However, this column is not solely about Seven Sharp, because it hasn't even started yet. This is more of a look at the funny people who have graced our news shows over the years. There haven't been too many of them, because news is a very (very) serious business after all. But it sure is refreshing when you can have a laugh to counter the death, murder, and mayhem.
That's what loud and proud Nightline original co-presenter and journalist Belinda Todd did with her risque antics on TV3's late night news show, back when it started in the early 90s. With her shock of red hair and disregard for TV's still rather boring boundaries, Todd was outrageous and daring. Yes, she had a dirty mind, like when she sprung her "69 positions in 60 seconds" skit on the unsuspecting New Zealand public (where a stark naked couple got it on in bed simulating different sexual positions). And for the fearless Todd, any story was fair game, including taking the mickey out of TV3 when it went into receivership.
"Anyone want to buy a TV station?," she asked viewers. "Let's go shopping."
Then there was Marcus Lush on TV2's late night show Newsnight, hosted by Alison Mau and Simon Dallow. Rather than being outrageous, he was his typically curious and inquiring self and asked, not so much the difficult questions, but the cheeky ones of people you normally wouldn't talk to for a news story.
On Newsnight he talked to everyone from an emu farmer (the hot new farming trend of the late 90s, don't you know), to the PR person at Auckland's "rock star hotel" The Centra (also very late 90s). Sitting on the bed in the flash executive suite he wondered, "If a rock star has been staying here, what condition is the bed going to be in?"
PR person: "You ask all the nitty gritty details don't you? But actually, you'd be surprised. When Axl Rose stayed it didn't even look like he slept in the bed."
So Lush went and got the real dirt about what they find in the rooms from the maid: "Cigarettes and condoms," she smiled.

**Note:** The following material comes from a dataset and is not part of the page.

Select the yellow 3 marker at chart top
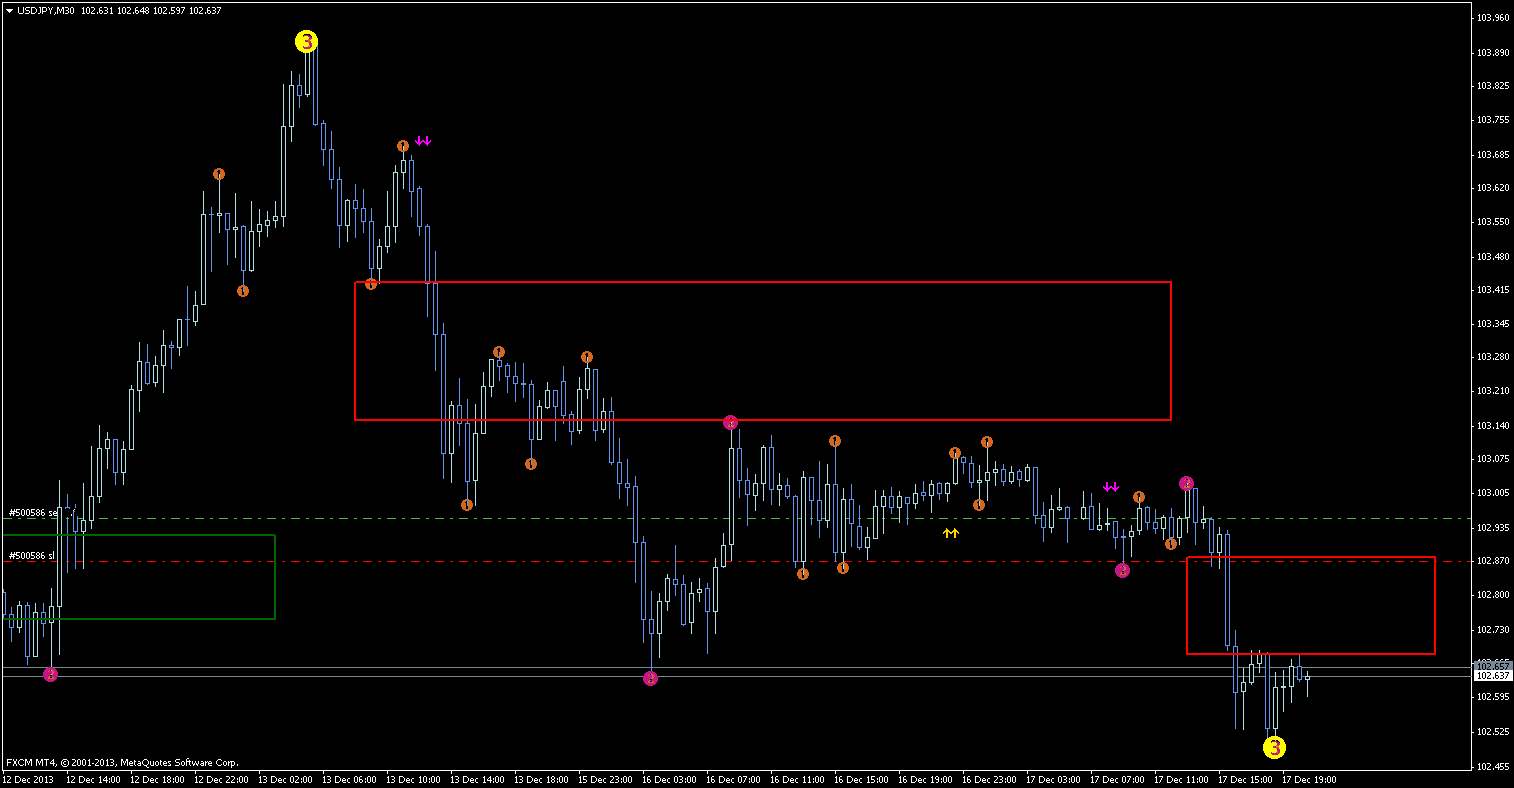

But being the funny guy in news can be a lonely, cruel world. It's hard. Take the Herald's resident cartoonist, Emmerson, who wanders the newsroom tirelessly, visits the photocopier countless times a day, and makes endless cups of coffee, on a desperate search for that golden gem of a line that will make people laugh - or at the very least, crack a smile.
The thing is though, on live telly, that search for the killer line is a very public one. That's not hard. That's just scary.
Then again, perhaps the news and current affairs guys at the two rival channels should forget about infotainment at 7pm, because if you ask me there's far too much info in my 'tainment as it is.